YOUR OBJECTIVE: The entries that follow need to be retyped verbatim.

SUPPLIED MATERIAL:
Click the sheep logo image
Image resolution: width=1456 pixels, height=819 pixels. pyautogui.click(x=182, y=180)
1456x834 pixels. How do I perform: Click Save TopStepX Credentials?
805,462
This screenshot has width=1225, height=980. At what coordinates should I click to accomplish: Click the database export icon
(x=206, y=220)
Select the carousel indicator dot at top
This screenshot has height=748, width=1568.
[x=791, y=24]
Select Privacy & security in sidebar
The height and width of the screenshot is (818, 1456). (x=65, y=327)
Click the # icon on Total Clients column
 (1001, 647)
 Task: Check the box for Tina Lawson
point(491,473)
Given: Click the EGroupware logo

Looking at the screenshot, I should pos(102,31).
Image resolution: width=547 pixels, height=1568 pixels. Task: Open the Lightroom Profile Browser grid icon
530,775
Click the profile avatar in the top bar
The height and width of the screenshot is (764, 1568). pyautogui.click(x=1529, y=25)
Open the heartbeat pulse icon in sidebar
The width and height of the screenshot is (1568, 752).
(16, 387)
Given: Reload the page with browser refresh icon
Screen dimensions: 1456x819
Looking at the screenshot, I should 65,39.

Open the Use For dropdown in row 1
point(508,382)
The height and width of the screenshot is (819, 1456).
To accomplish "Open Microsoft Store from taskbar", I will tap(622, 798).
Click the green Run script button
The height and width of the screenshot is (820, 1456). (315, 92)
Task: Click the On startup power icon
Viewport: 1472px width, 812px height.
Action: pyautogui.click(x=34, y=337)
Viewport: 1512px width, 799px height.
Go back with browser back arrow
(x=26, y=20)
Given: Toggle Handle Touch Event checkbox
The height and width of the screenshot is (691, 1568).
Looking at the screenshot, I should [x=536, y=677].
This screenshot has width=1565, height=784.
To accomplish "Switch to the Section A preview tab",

OUTPUT:
Click the sheep logo image
Image resolution: width=1456 pixels, height=819 pixels. pyautogui.click(x=182, y=180)
1456x834 pixels. How do I perform: Click Save TopStepX Credentials?
805,462
This screenshot has width=1225, height=980. At what coordinates should I click to accomplish: Click the database export icon
(x=206, y=220)
Select the carousel indicator dot at top
This screenshot has height=748, width=1568.
[x=791, y=24]
Select Privacy & security in sidebar
The height and width of the screenshot is (818, 1456). (x=65, y=327)
Click the # icon on Total Clients column
 (1001, 647)
 Task: Check the box for Tina Lawson
point(491,473)
Given: Click the EGroupware logo

Looking at the screenshot, I should pos(102,31).
Image resolution: width=547 pixels, height=1568 pixels. Task: Open the Lightroom Profile Browser grid icon
530,775
Click the profile avatar in the top bar
The height and width of the screenshot is (764, 1568). pyautogui.click(x=1529, y=25)
Open the heartbeat pulse icon in sidebar
The width and height of the screenshot is (1568, 752).
(16, 387)
Given: Reload the page with browser refresh icon
Screen dimensions: 1456x819
Looking at the screenshot, I should 65,39.

Open the Use For dropdown in row 1
point(508,382)
The height and width of the screenshot is (819, 1456).
To accomplish "Open Microsoft Store from taskbar", I will tap(622, 798).
Click the green Run script button
The height and width of the screenshot is (820, 1456). (315, 92)
Task: Click the On startup power icon
Viewport: 1472px width, 812px height.
Action: pyautogui.click(x=34, y=337)
Viewport: 1512px width, 799px height.
Go back with browser back arrow
(x=26, y=20)
Given: Toggle Handle Touch Event checkbox
The height and width of the screenshot is (691, 1568).
Looking at the screenshot, I should [x=536, y=677].
This screenshot has width=1565, height=784.
To accomplish "Switch to the Section A preview tab",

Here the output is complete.